▶ _Given passage_:
━━━━━━━━━━

- Location of Kenton Vale in Kenton County, Kentucky.
- Coordinates: 39°03′05″N 84°31′12″W﻿ / ﻿39.05139°N 84.52000°W
- Country: United States
- State: Kentucky
- County: Kenton
- Incorporated: 1949
- Named after: Kenton County

Area
- • Total: 0.054 sq mi (0.14 km^{2})
- • Land: 0.054 sq mi (0.14 km^{2})
- • Water: 0 sq mi (0.00 km^{2})
- Elevation: 535 ft (163 m)

Population (2020)
- • Total: 105
- • Density: 1,962.3/sq mi (757.64/km^{2})
- Time zone: UTC-5 (Eastern (EST))
- • Summer (DST): UTC-4 (EDT)
- ZIP code: 41015
- Area code: 859
- FIPS code: 21-42094
- GNIS feature ID: 2404823

= Kenton Vale, Kentucky =

Kenton Vale is a home rule-class city in Kenton County, Kentucky, in the United States. The population was 105 at the 2020 census.

Kenton Vale consists of only one subdivision and a cemetery branching off Madison Pike (Kentucky Route 17). The subdivision was named for the county, which in turn was named for explorer and pioneer Simon Kenton. There is only one way in and out of the city: through the intersection of Kuhrs Lane and Madison Pike. Incorporated by the state legislature in 1949, the city was primarily created to keep Covington from annexing homes in the area.

==Geography==
Kenton Vale is located at (39.051491, -84.520079). According to the United States Census Bureau, the city has a total area of 0.1 sqmi, all land.

==Demographics==

As of the census of 2000, there were 156 people, 57 households, and 44 families residing in the city. The population density was 2,694.5 PD/sqmi. There were 59 housing units at an average density of 1,019.1 /sqmi. The racial makeup of the city was 100.00% White.

━━━━━━━━━━

[Pixel coordinate grounding data]
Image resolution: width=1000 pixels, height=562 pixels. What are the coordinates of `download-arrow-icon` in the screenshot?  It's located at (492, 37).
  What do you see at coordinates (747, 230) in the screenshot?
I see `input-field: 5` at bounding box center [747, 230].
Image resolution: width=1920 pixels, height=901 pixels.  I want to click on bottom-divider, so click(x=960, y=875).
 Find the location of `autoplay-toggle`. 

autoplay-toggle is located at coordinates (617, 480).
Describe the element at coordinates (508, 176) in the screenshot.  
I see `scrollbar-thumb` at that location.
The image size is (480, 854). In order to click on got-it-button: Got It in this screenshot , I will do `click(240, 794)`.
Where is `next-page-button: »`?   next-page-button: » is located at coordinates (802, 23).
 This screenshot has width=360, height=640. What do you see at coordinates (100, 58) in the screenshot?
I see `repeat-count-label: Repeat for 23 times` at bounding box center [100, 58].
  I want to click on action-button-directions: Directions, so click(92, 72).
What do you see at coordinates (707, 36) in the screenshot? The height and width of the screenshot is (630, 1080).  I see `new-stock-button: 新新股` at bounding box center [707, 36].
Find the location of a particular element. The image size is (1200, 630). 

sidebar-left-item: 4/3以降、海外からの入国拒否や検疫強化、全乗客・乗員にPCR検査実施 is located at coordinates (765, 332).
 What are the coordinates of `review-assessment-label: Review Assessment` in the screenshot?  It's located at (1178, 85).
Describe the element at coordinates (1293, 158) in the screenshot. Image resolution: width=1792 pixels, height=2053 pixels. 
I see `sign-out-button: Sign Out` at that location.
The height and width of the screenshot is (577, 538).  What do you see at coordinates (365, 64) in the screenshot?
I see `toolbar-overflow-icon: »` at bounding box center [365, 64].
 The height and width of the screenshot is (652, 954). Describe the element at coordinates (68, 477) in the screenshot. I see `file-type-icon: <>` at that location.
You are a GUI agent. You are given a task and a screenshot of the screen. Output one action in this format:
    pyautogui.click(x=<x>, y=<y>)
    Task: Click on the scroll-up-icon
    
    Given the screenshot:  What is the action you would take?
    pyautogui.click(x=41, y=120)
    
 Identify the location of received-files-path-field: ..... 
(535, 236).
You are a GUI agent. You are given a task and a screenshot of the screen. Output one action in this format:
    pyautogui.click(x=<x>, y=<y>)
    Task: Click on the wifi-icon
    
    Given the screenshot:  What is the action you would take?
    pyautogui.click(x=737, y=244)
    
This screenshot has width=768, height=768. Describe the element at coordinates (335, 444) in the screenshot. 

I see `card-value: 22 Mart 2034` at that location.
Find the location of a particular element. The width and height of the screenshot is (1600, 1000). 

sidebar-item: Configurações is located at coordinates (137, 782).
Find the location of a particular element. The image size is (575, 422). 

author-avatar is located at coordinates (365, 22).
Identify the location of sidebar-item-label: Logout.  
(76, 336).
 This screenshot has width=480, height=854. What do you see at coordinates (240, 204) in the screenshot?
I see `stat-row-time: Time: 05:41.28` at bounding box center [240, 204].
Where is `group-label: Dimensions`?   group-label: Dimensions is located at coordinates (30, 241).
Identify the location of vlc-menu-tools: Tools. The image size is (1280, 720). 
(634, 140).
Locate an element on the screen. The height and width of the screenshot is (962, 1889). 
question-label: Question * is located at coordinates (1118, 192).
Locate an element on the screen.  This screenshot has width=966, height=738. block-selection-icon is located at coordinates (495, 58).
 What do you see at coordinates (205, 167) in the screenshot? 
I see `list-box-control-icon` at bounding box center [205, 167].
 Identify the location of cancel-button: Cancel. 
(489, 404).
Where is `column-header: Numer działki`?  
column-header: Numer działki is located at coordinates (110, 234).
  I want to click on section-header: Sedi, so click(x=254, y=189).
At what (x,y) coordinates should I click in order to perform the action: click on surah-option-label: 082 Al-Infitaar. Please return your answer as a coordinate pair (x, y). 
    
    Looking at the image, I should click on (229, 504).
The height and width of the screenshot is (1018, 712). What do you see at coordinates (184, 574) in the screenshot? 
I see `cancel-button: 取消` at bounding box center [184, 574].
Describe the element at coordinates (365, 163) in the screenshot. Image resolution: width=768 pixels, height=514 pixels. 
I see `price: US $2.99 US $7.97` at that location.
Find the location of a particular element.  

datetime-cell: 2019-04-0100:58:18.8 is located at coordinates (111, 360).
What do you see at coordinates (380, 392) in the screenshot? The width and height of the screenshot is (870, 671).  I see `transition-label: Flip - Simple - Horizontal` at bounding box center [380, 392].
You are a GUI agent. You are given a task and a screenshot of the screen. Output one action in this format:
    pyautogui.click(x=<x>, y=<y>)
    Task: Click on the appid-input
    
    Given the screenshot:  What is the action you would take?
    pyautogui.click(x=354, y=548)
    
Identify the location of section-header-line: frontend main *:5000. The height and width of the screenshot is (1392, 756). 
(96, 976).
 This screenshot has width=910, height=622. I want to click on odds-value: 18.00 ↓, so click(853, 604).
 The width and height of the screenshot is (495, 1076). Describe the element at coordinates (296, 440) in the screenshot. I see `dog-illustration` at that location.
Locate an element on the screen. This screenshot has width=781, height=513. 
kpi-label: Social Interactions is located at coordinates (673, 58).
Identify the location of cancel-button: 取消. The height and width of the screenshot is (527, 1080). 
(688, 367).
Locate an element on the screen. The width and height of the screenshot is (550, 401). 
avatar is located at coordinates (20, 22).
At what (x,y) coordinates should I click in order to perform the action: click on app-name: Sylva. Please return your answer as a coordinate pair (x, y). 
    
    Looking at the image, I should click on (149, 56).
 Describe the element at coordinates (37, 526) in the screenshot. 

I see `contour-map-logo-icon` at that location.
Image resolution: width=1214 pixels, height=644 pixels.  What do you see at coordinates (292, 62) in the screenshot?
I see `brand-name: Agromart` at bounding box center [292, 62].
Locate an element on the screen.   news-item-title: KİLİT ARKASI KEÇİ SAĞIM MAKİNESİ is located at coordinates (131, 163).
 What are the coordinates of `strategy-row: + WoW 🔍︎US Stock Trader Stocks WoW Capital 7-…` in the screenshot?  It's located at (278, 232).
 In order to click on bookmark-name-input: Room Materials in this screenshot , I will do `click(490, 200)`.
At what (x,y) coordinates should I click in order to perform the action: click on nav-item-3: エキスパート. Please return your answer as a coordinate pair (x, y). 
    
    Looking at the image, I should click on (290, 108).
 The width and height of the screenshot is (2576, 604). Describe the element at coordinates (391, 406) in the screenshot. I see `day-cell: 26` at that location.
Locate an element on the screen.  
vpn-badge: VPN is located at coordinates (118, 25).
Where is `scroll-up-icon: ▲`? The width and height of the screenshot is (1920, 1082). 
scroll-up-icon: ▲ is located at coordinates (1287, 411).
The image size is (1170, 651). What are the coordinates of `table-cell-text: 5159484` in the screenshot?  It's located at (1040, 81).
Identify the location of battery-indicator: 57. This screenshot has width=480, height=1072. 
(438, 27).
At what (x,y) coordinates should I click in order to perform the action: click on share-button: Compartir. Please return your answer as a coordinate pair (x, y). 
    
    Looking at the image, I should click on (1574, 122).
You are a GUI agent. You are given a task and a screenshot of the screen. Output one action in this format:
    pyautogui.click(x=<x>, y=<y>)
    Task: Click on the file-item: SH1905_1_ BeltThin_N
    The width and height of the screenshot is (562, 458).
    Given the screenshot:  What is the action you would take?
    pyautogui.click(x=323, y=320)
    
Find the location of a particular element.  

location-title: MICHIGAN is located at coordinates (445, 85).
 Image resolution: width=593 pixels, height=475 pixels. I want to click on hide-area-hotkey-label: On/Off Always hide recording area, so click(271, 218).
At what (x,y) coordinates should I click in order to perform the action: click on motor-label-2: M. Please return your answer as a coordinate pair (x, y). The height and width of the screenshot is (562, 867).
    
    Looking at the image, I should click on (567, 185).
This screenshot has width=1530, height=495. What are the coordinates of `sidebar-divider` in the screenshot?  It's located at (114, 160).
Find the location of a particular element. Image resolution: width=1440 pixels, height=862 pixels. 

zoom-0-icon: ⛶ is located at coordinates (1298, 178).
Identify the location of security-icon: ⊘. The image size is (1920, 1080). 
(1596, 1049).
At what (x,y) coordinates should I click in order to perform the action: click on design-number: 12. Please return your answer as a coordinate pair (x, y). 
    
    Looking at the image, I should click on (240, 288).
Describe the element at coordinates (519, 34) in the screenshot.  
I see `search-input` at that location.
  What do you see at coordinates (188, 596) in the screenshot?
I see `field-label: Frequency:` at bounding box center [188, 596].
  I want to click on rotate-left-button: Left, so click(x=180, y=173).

━━━━━━━━━━

▶ _Complete the following_:
A – Please write out the part of the Kenton Vale text starting with "- Time zone: UTC-5" and going on through "the 2020 census.".
B – List each count from the 2000 census in the Kenton Vale text, along with what it counts.

▶ _Results_:
A –
- Time zone: UTC-5 (Eastern (EST))
- • Summer (DST): UTC-4 (EDT)
- ZIP code: 41015
- Area code: 859
- FIPS code: 21-42094
- GNIS feature ID: 2404823

= Kenton Vale, Kentucky =

Kenton Vale is a home rule-class city in Kenton County, Kentucky, in the United States. The population was 105 at the 2020 census.

B –
- 156 people
- 57 households
- 44 families
- 59 housing units